Division of Vascular and Interventional Radiology, Department of Medical Imaging, Toronto General Hospital-University Health Network/University of Toronto, Toronto, Canada.
J Am Coll Radiol. 2019 Jun;16(6):840-844. doi: 10.1016/j.jacr.2018.12.004. Epub 2019 Mar 2.
Radiology is a finite health care resource in high demand at most health centers. However, anticipating fluctuations in demand is a challenge because of the inherent uncertainty in disease prognosis. The aim of this study was to explore the potential of natural language processing (NLP) to predict downstream radiology resource utilization in patients undergoing surveillance for hepatocellular carcinoma (HCC).
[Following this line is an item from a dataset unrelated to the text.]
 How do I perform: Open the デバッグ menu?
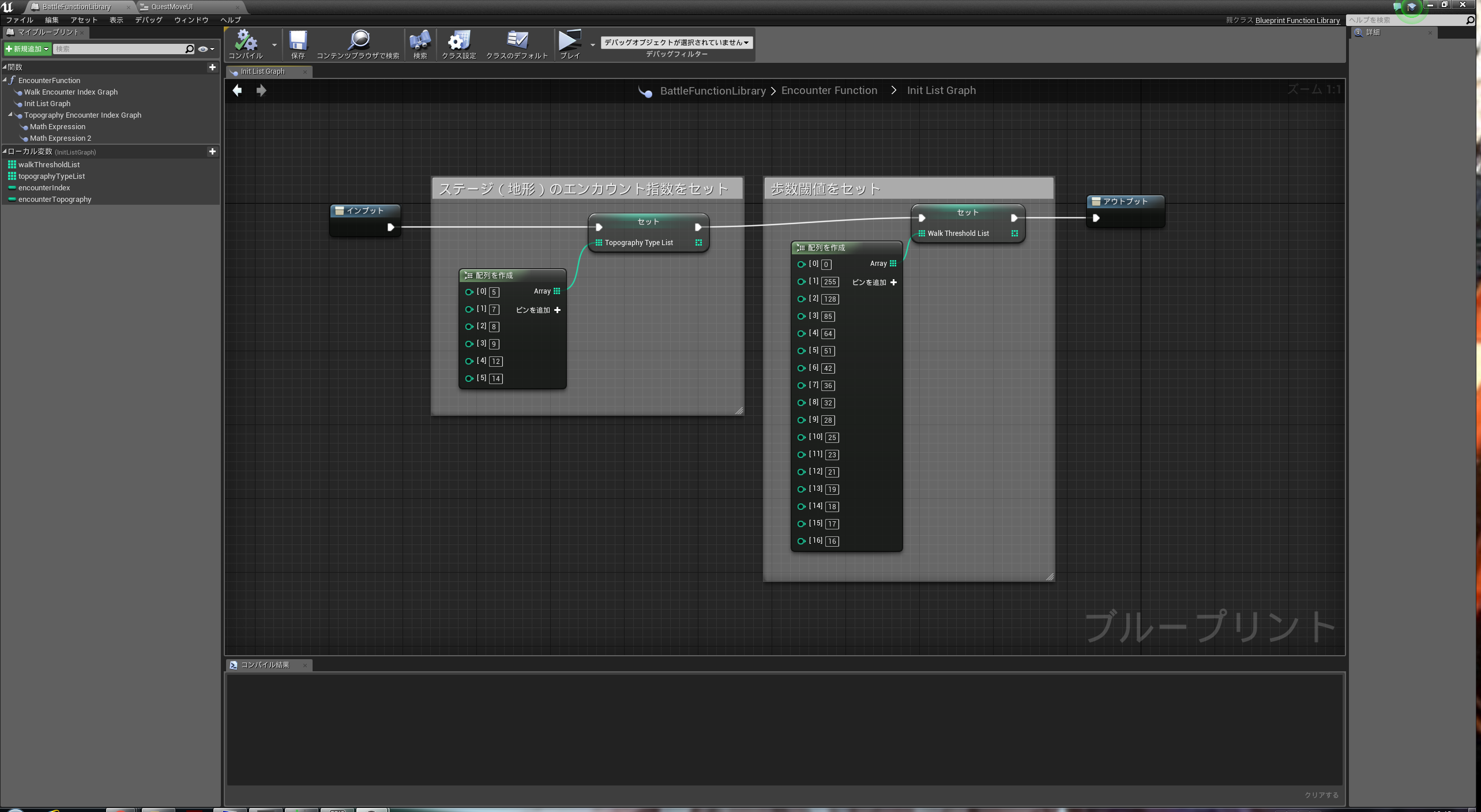point(148,20)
All HCC surveillance CT examinations performed at our institution from January 1, 2010, to October 31, 2017 were selected from our departmental radiology information system. We used open source NLP and machine learning software to parse radiology report text into bag-of-words and term frequency-inverse document frequency (TF-IDF) representations. Three machine learning models-logistic regression, support vector machine (SVM), and random forest-were used to predict future utilization of radiology department resources. A test data set was used to calculate accuracy, sensitivity, and specificity in addition to the area under the curve (AUC).
As a group, the bag-of-word models were slightly inferior to the TF-IDF feature extraction approach. The TF-IDF + SVM model outperformed all other models with an accuracy of 92%, a sensitivity of 83%, and a specificity of 96%, with an AUC of 0.971.
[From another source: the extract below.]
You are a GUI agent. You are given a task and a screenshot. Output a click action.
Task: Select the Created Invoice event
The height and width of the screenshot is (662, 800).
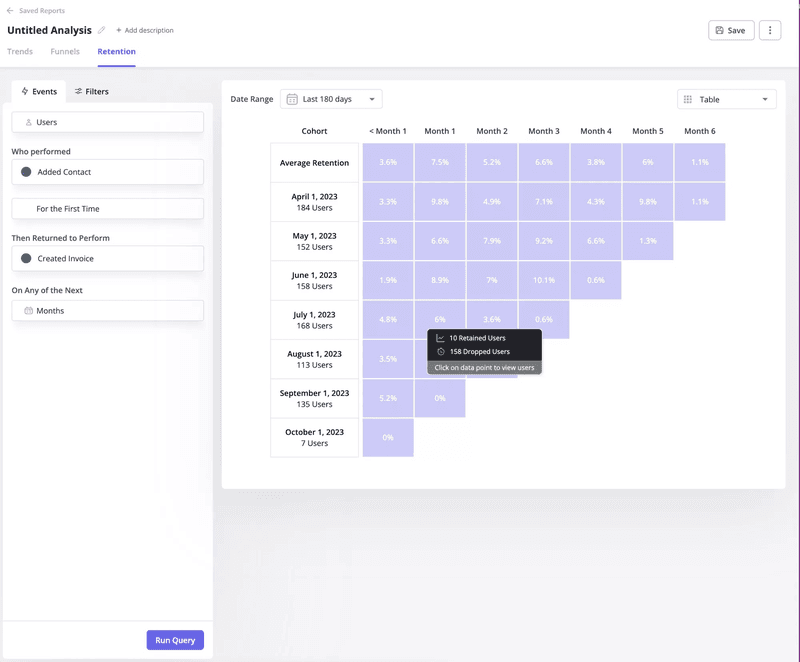pos(107,259)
NLP-based models can accurately predict downstream radiology resource utilization from narrative HCC surveillance reports and has potential for translation to health care management where it may improve decision making, reduce costs, and broaden access to care.
放射学是大多数医疗中心需求极高的有限医疗资源。然而,由于疾病预后的固有不确定性,预测需求波动是一项挑战。本研究旨在探讨自然语言处理(NLP)在预测接受肝细胞癌(HCC)监测的患者下游放射学资源利用方面的潜力。
从我们部门的放射信息系统中选择了 2010 年 1 月 1 日至 2017 年 10 月 31 日在我院进行的所有 HCC 监测 CT 检查。我们使用开源 NLP 和机器学习软件将放射学报告文本解析为单词袋和词频逆文档频率(TF-IDF)表示。使用三种机器学习模型-逻辑回归、支持向量机(SVM)和随机森林-来预测未来放射科资源的利用情况。使用测试数据集计算准确性、敏感性和特异性以及曲线下面积(AUC)。
作为一个整体,单词袋模型略逊于 TF-IDF 特征提取方法。TF-IDF+SVM 模型的准确性为 92%,敏感性为 83%,特异性为 96%,AUC 为 0.971,优于所有其他模型。
基于 NLP 的模型可以从 HCC 监测报告的叙述中准确预测下游放射学资源的利用情况,并有可能转化为医疗保健管理,从而改善决策、降低成本并扩大获得护理的机会。